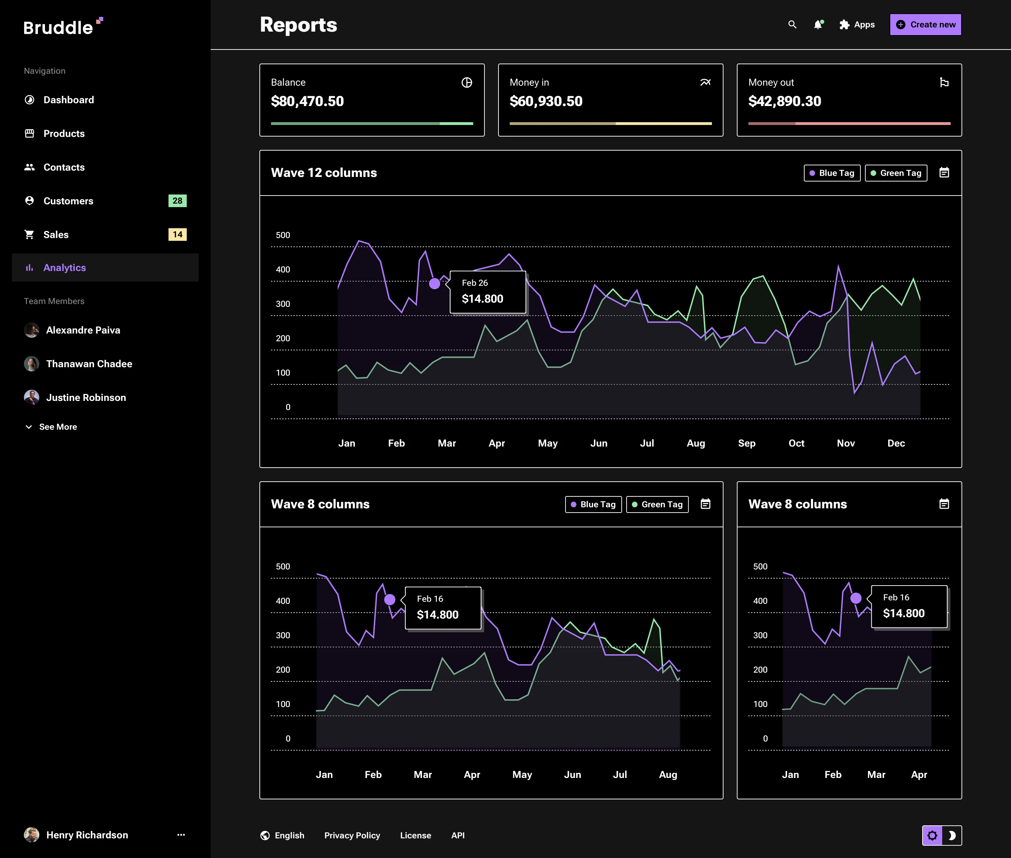1011x858 pixels.
Task: Click the Balance green progress bar
Action: (x=372, y=124)
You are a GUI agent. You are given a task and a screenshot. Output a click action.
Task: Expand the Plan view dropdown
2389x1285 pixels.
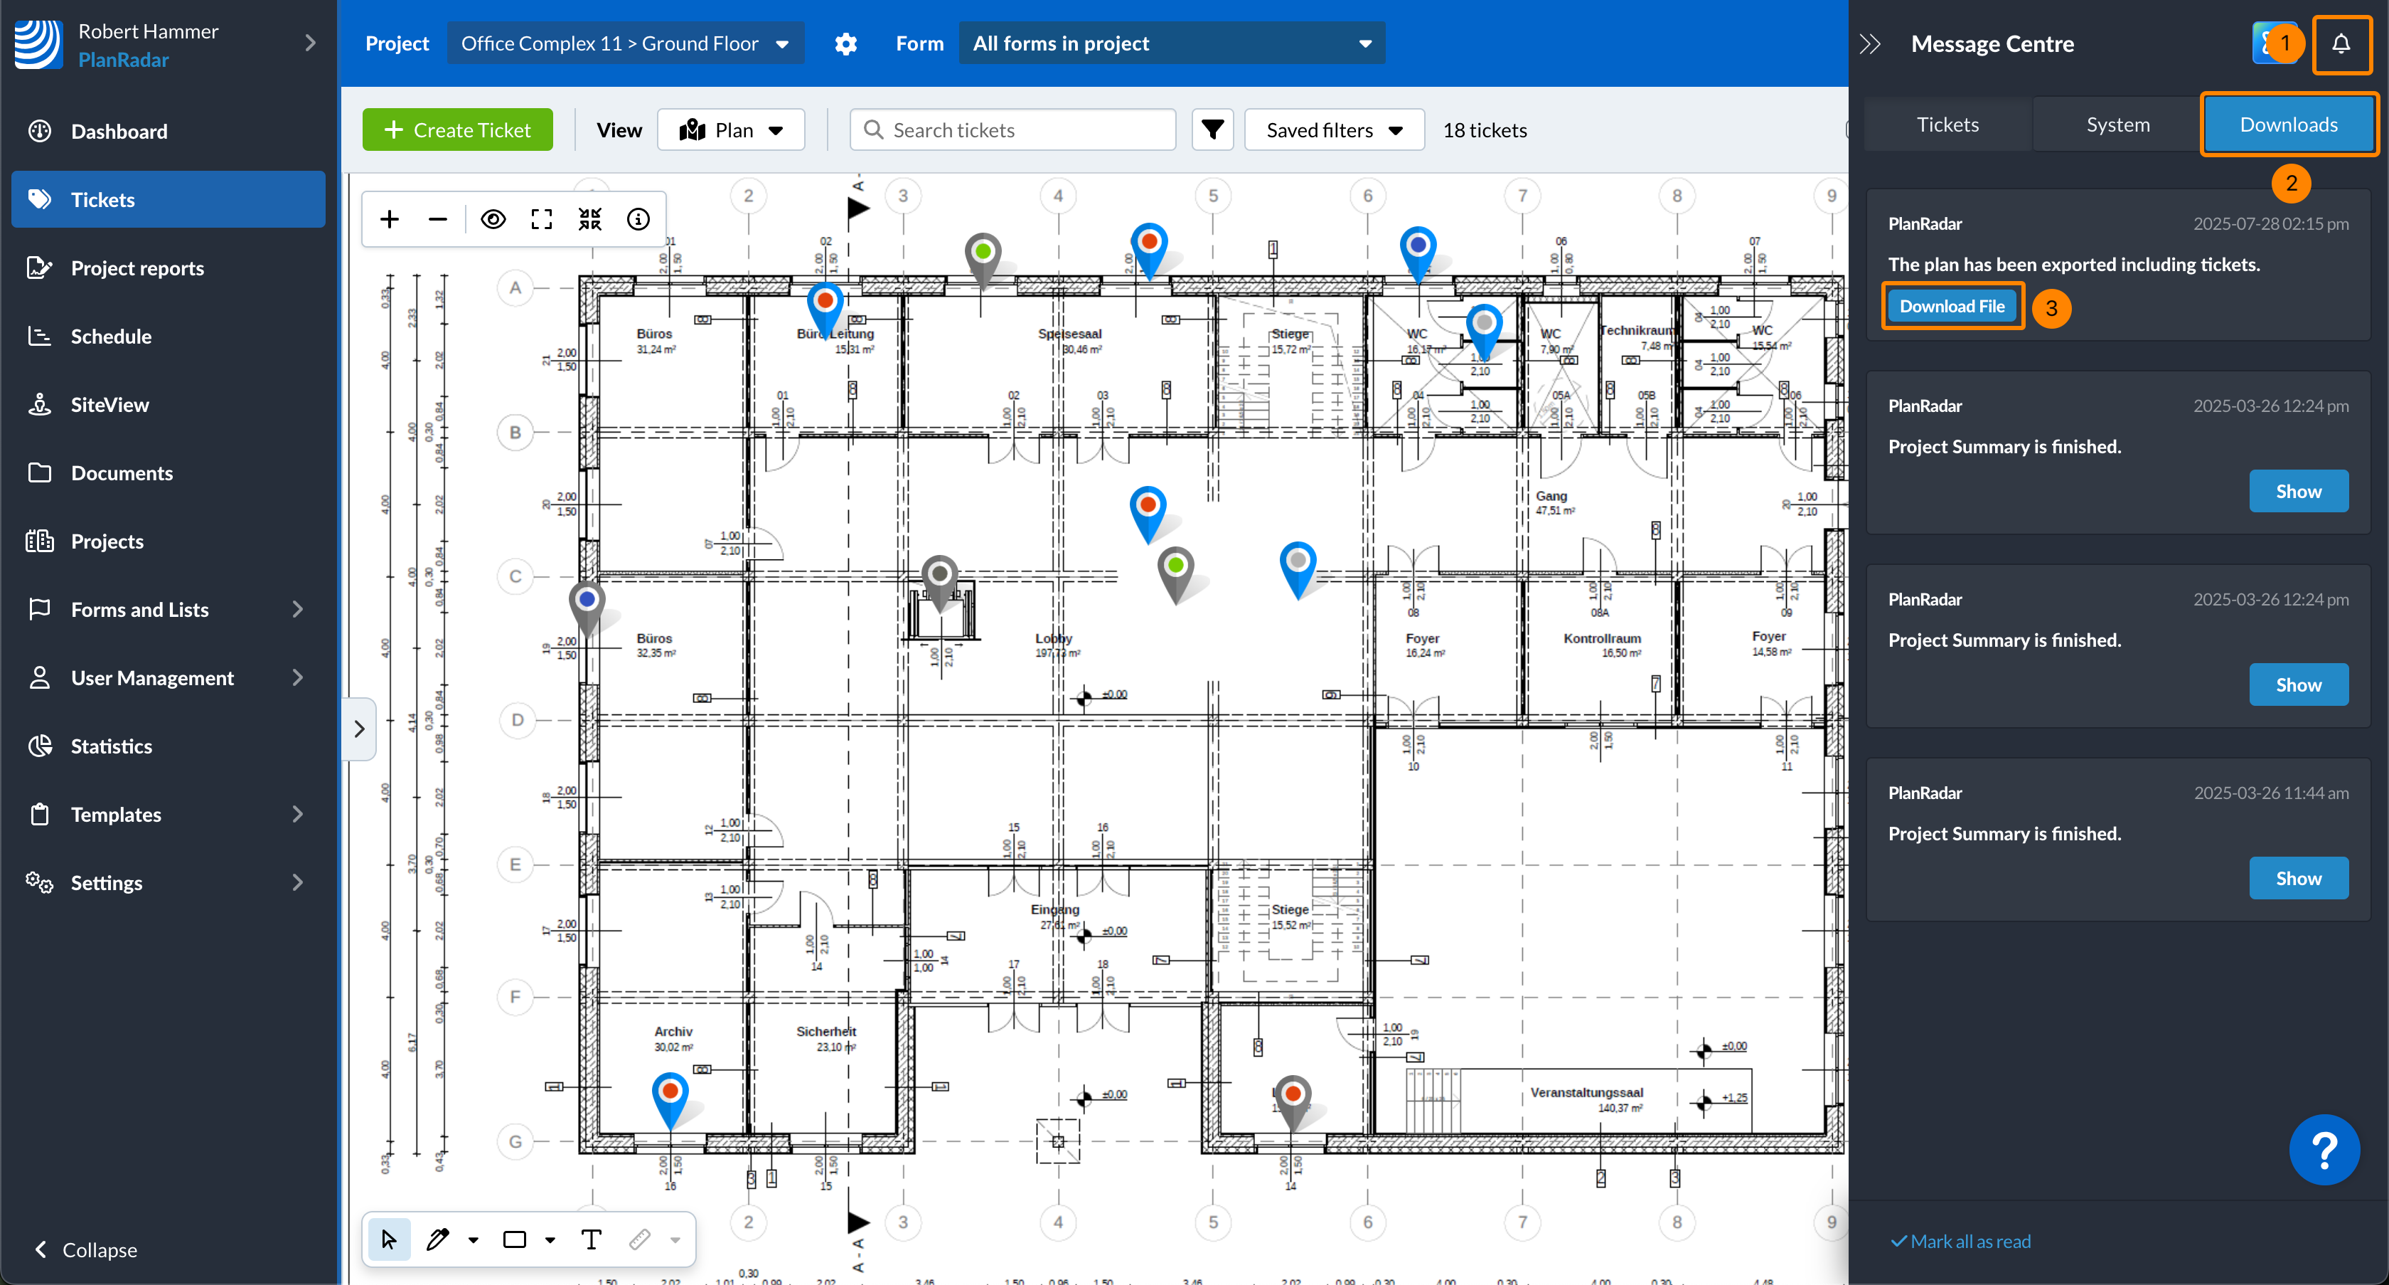pos(731,130)
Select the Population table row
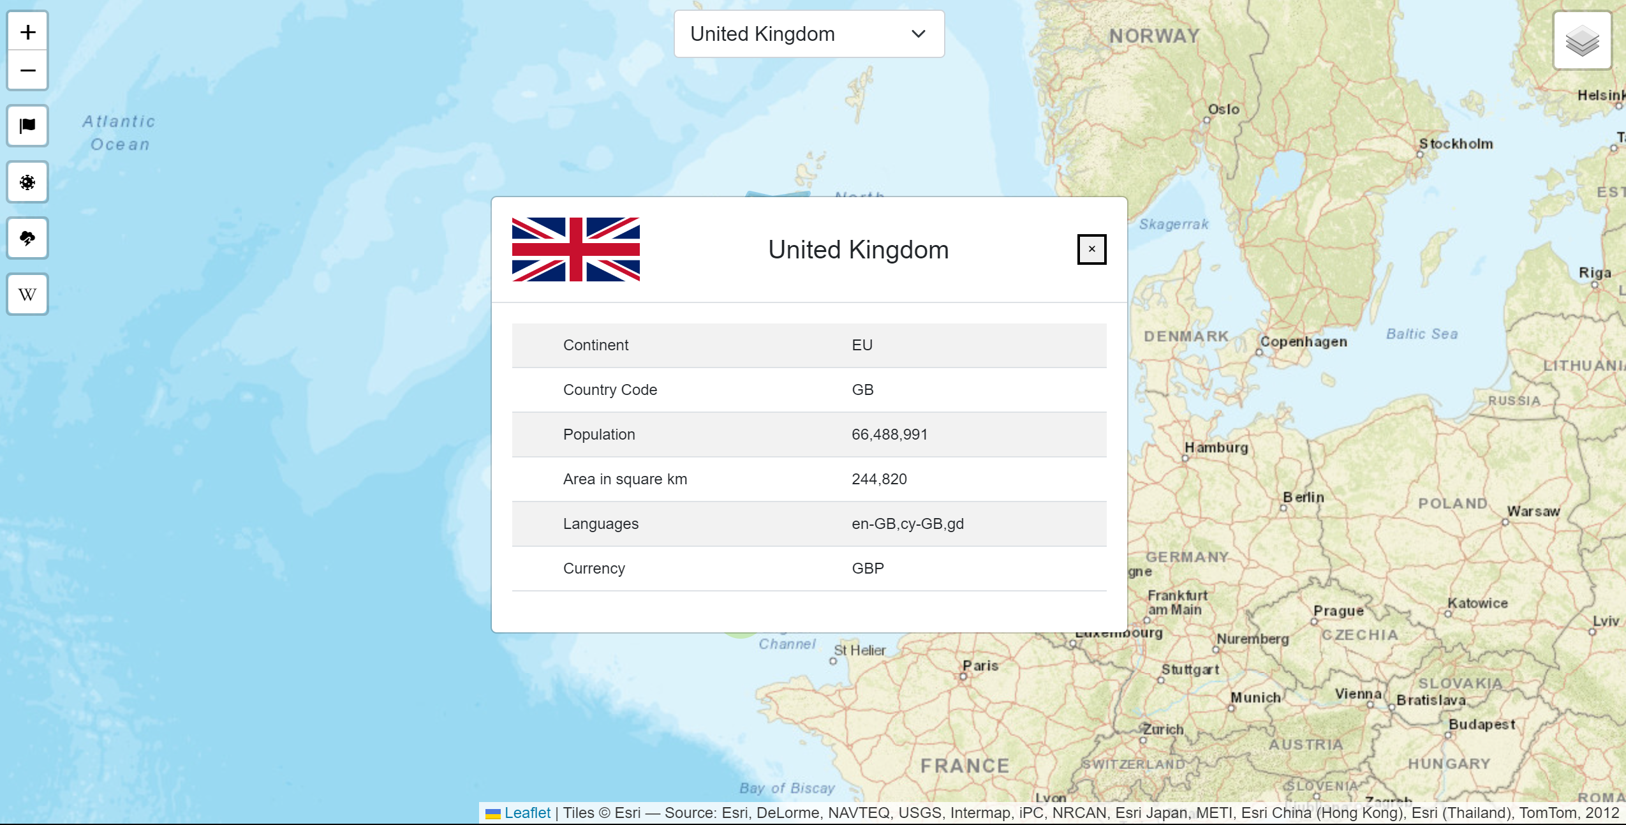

## EXERCISE AIM
Keeping pictures out, repeat exactly the lines from the one containing "Task: Expand the Plan view dropdown" through the end of the listing.

## EXERCISE RESPONSE
Task: Expand the Plan view dropdown
2389x1285 pixels.
pos(731,130)
Select the Population table row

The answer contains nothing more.